I numeri dell’occupazione migliorano, sebbene di poco, anche al Sud. Lo si evince dai dati emersi ieri dall’Osservatorio Inps sul precariato che confermano un trend positivo anche sul fronte della nascita di nuovi posti di lavoro a tempo indeterminato. A fine 2023, essi sono risultati molto maggiori di quelli a tempo determinato. Decisiva, ancora una volta, la spinta della Decontribuzione Sud i cui contratti, con i previsti incentivi di natura fiscale per le sole imprese del Mezzogiorno, sono saliti di un altro 6% rispetto al 2022.
Nello specifico: delle 523 mila posizioni di lavoro complessive del settore privato, che costituiscono il cosiddetto “saldo annualizzato”, vale a dire la differenza tra i flussi di assunzioni e le cessazioni del periodo dicembre 2022-dicembre 2023, circa 396 mila sono a tempo pieno e, di queste, 108.034 si riferiscono al Mezzogiorno.
Negli stessi dodici mesi, il saldo dei contratti a tempo determinato (e non solo) meridionali è anch’esso attivo ma di sole 47.895 unità, comunque ancora superiori a quelle delle altre aree del Paese. Il totale dei nuovi posti di lavoro 2023 è di 155.929 (contro i 121.855 del Centro e i 245.380 del Nord).

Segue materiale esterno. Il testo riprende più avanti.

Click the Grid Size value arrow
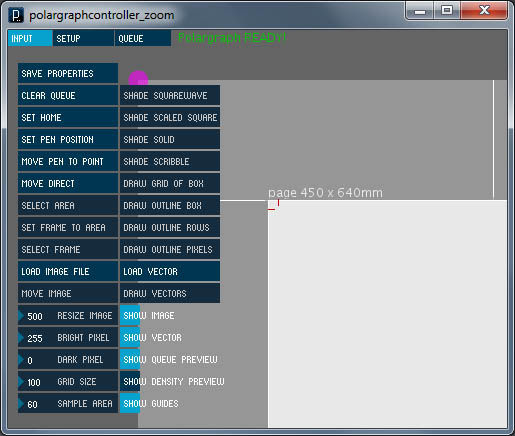The width and height of the screenshot is (515, 436). click(21, 381)
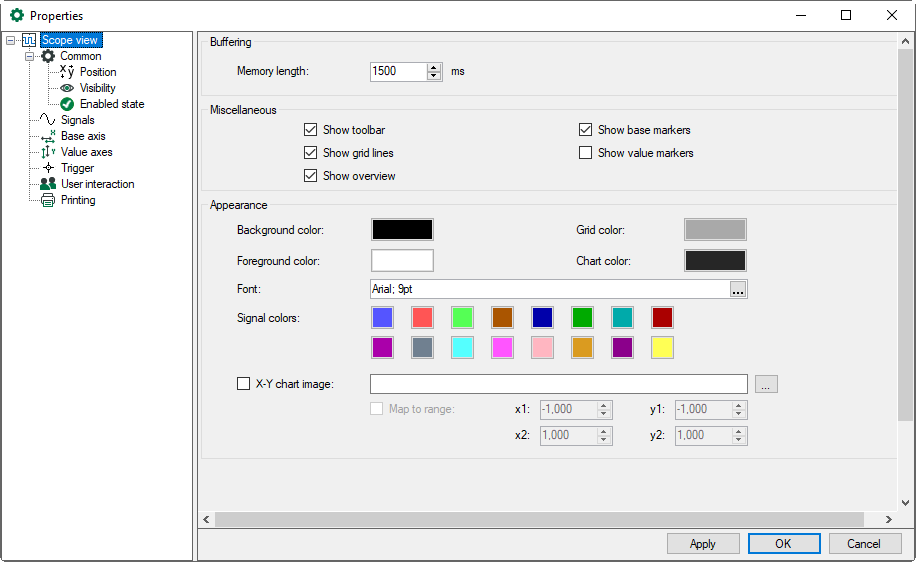
Task: Enable the Show value markers checkbox
Action: click(586, 153)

Va peraltro sottolineato che il dato nazionale è migliore di quello del 2022 quando il saldo complessivo fu positivo per 419.487 unità con 331.990 contratti in più tra quelli a tempo indeterminato.
Se poi si esaminano gli ultimi 4 anni, il periodo cioè dicembre 2019-dicembre 2023, l’aumento dei contratti pieni al Sud appare ancora più rimarchevole: 327 mila contro i 182 mila a tempo determinato (e non solo), per un totale di oltre 509 mila: esattamente un terzo del totale nazionale, pari a circa un milione e mezzo.
“La crescita occupazionale è stata trainata con maggiore intensità nel Nord del Paese dal tempo indeterminato: per il periodo il 2019-2023 la quota ad esso attribuibile risulta pari al 73% al Nord contro il 64% al Sud”, scrive l’Osservatorio sul precariato dell’Inps.
“Ma i dati di ieri sono decisamente positivi per il Sud, non si vedevano da anni”, commenta Luca Bianchi, direttore della Svimez. Il quale, in ogni caso, osserva: “L’occupazione ha sempre un effetto ritardato rispetto alla dinamica economica. I numeri dello scorso anno sono l’effetto trascinamento di ciò che è avvenuto nel 2021 e nel 2022 quando l’economia meridionale, grazie alle misure pubbliche, è uscita dal Covid senza precipitare nel baratro. Ora che si vedono segnali di frenata un po’ dovunque si tratterà di capire se questa tendenza resisterà anche nel 2024. Penso soprattutto all’effetto traino delle costruzioni che ha avuto un impatto importante nella crescita dei posti di lavoro al Sud ma che è stato accompagnato, come dimostra l’Osservatorio Inps, anche dalla ripresa dell’occupazione non solo del turismo ma del terziario legato alla sanità e all’istruzione. E ciò a riprova del fatto che dopo anni di blocco anche nel pubblico si è ritornati ad assumere, ed è un’altra buona notizia, senza dimenticare che i ritardi da colmare sono ancora molto forti”.
Sta di fatto che il peso della Decontribuzione, come detto, resta decisivo. Nel 2023, si è toccato quota 1.453.444 contratti di cui oltre 1 milione e 339 mila assunzioni a tempo indeterminato (tra cui moltissimi contratti a tempo parziale trasformati). Numeri troppo importanti perché le imprese non guardino con apprensione alla scadenza ormai prossima della proroga concessa dall’Ue alla misura (giugno 2024), tanto è vero che il ministro Raffaele Fitto è già al lavoro per renderla strutturale collegandola, a quanto pare, alla Zes unica per evitare gli stop da Bruxelles.